In this paper, the overall architecture of CCA segmentation and IMT/LD measurement is presented in Fig. 3. There are five basic steps in the proposed methods. An automatic image cropping method identifies the coordinate and performs image crop operation followed by noise removal. ROI localization is done by defining an overlapping block, and each column in the image has only one ROI block that is classified with a maximum match in the column. Performance of ROI localization of the proposed system is better than other learning-based methods and tradition methods [18, 19, 20]. IMT detection has been done with overlapping block-wise neighbourhood pixels approach that locate LII and MAI accurately in the far wall ROI and LII in the near wall ROI. Its performance is better than many approaches [18, 19, 29]. Measurement of IMT and LD is made with the MAD method using Eq. 11 and Eq. 12. Young’s modulus of elasticity is defined in terms of pulse pressure and temporal value of IMT and LD as in Eq. 7.

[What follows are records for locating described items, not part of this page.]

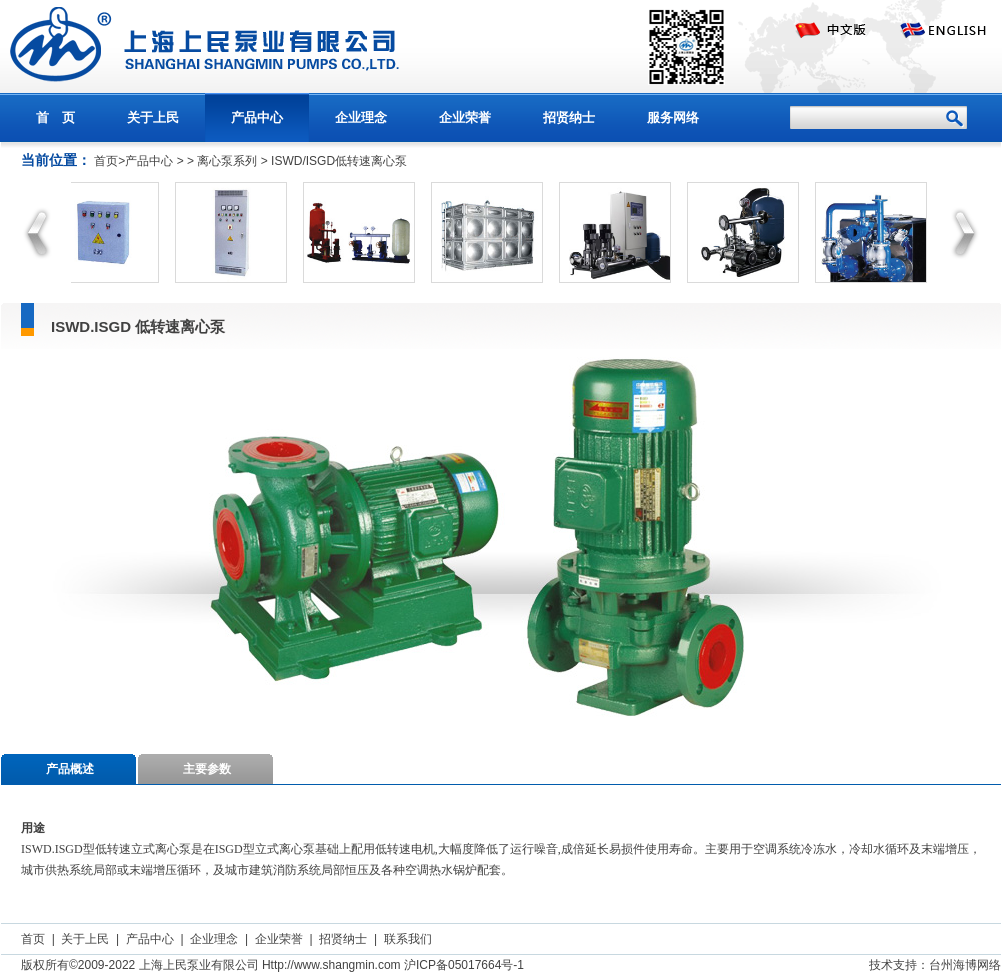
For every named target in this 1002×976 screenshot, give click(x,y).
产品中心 (257, 117)
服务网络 (673, 117)
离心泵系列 (227, 161)
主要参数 (207, 769)
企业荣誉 (465, 117)
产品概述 (70, 769)
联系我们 (408, 939)
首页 (33, 939)
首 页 (55, 117)
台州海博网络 (965, 965)
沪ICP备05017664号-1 (464, 965)
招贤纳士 (569, 117)
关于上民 (153, 117)
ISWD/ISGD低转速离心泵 (339, 161)
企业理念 (361, 117)
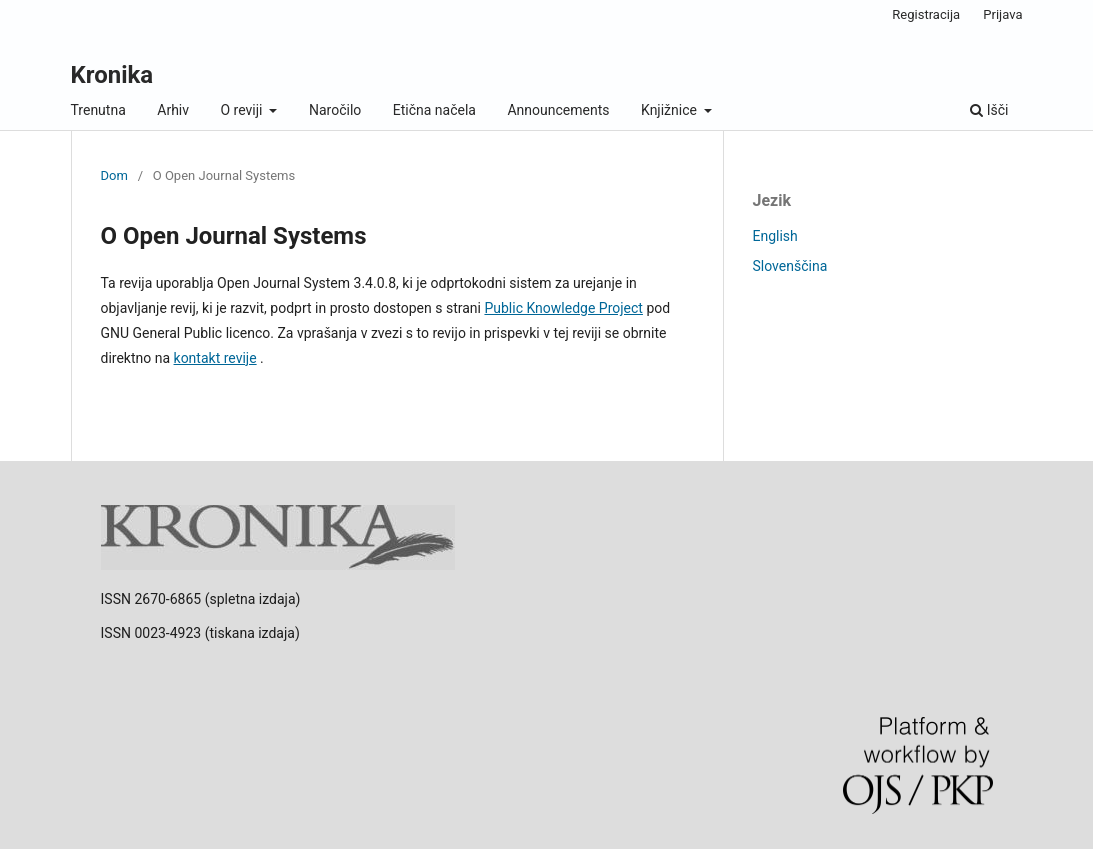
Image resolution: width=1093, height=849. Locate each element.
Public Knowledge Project (563, 308)
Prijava (1002, 14)
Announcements (558, 110)
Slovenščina (790, 266)
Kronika (112, 75)
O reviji (243, 110)
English (775, 236)
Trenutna (98, 110)
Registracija (926, 14)
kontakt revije (215, 358)
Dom (114, 175)
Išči (989, 110)
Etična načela (434, 110)
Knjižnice (670, 110)
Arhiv (173, 110)
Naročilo (335, 110)
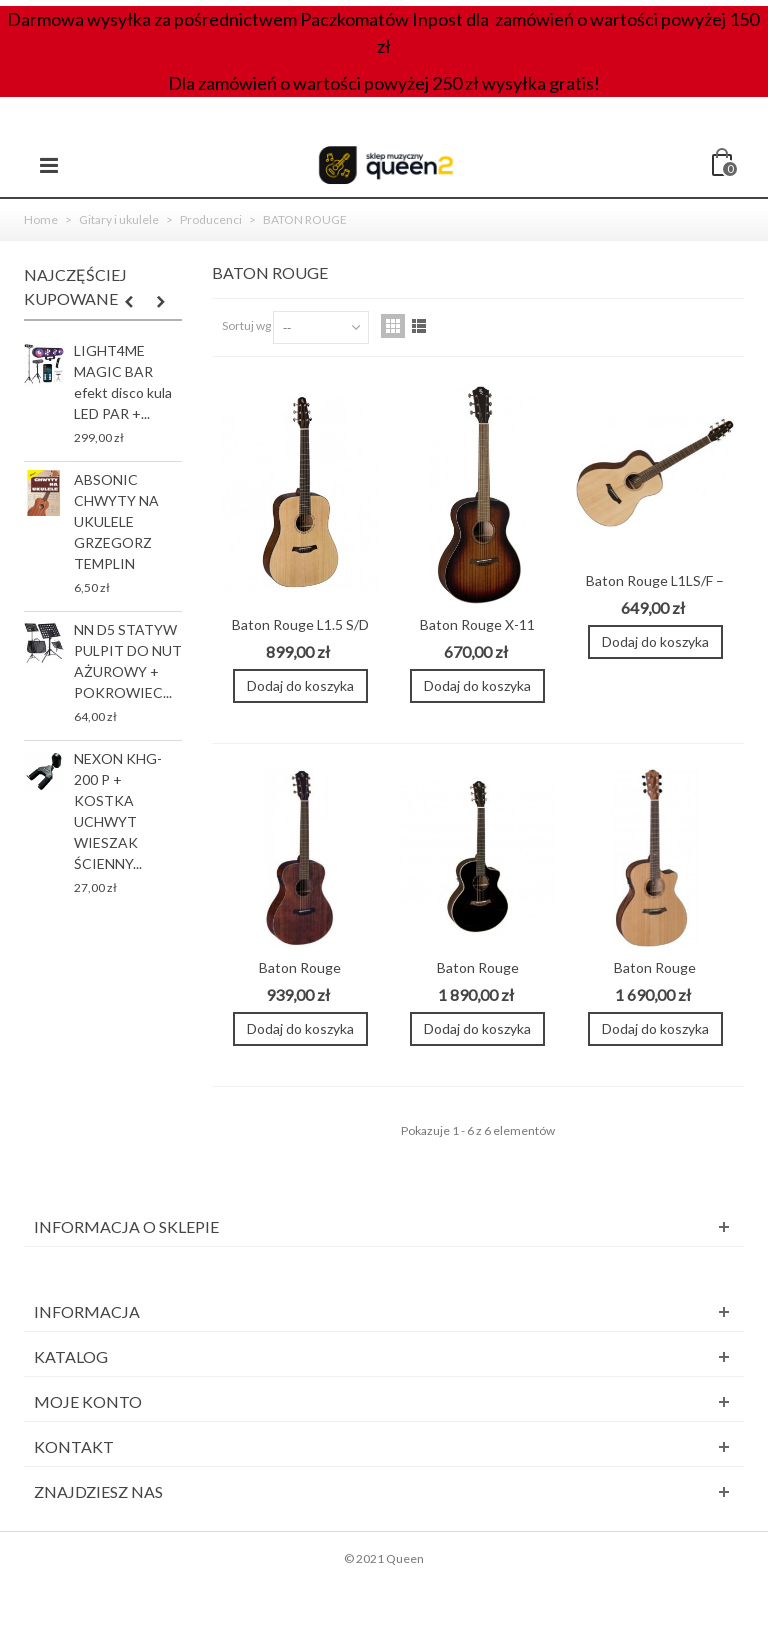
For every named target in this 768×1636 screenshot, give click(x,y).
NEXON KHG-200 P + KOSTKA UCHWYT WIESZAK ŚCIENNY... (118, 811)
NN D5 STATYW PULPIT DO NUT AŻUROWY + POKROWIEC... (128, 661)
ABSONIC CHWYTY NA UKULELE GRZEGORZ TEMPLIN (116, 521)
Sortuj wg (246, 325)
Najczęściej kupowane (75, 286)
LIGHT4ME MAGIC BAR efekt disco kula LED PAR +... (123, 382)
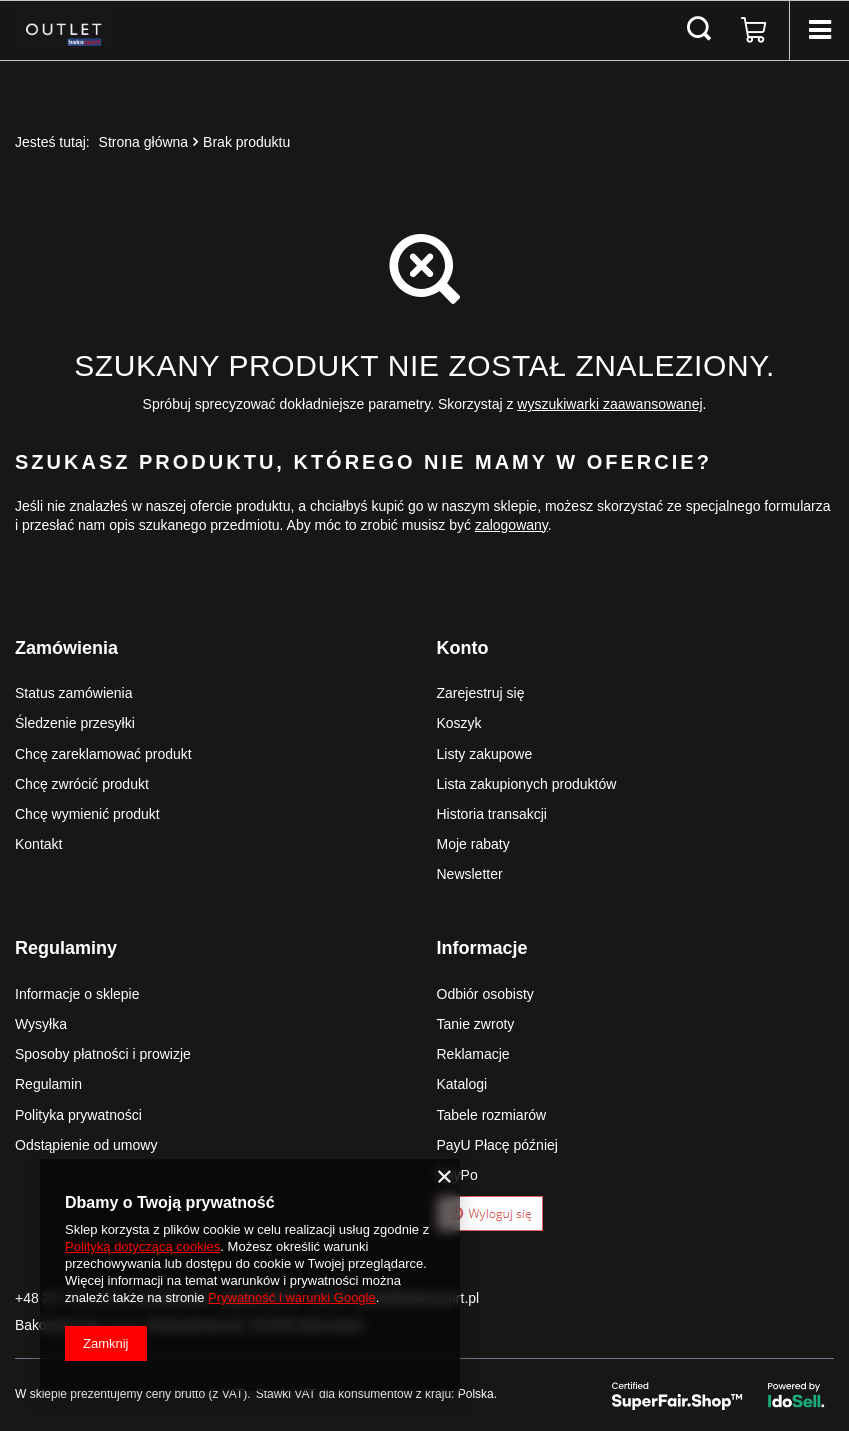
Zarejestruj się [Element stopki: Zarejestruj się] (481, 693)
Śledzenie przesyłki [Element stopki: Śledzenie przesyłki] (75, 723)
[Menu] (819, 30)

Here, throughout the paper, it is clear that each step of the proposed system is carried out without user interaction. Our method is a fully automatic IMT estimation followed by calculation of Young's modulus of elasticity. ROI localization in the proposed method carried out in each frame and 9 such ROI block are kept together to estimate IMT and LD in an image. There is more than one block in a column which contains arterial layer, but only one block is selected from the column with a maximum match. Our overall system has both the biomarkers (IMT and elasticity) of atherosclerosis disease and can be directly used in risk assessment.

• VI.    Conclusion

This paper accomplished two major objectives (a) region of interest localization and (b) lumen-intima interface and media-adventitia interface detection at the far wall. The proposed overlapping the block based methods reduces the errors in ROI localization. It ensures that only one block in a column will represent the ROI. It is detected by the trained system with ground truth and have optimal feature match in a column. Optimal classification of ROI reduces overall errors in IMT measurements. Overlapping blocks in pixels classification of LII and MAI in ROI also ensure about the unique detection of the interface in an ROI region. Unique pixel corresponding to a column reduces the ambiguity in measurement of IMT and LD. It is a fully automatic system and extracts boundaries of LII and MAI with high accuracy. The error estimated in IMT measurement with respect to ground truth is 22±35 (µm). The average estimated value of IMT is 0.57±0.05 mm, and the ground truth value of IMT provided by the doctor is 0.55±0.15 mm. Young's modulus of elasticity of the artery is estimated as 248.57 kPa. The proposed system may be improved in future by de-noising the input frame keeping its original features. Different other functional parameters can be computed followed by risk assessment.

Acknowledgment

The authors wish to thank Dr. Prerna Agrawal, a radiologist at Prerna diagnostic centre Kurukshetra, India. She has provided medical data along with measured manually ground truth, to perform experiment.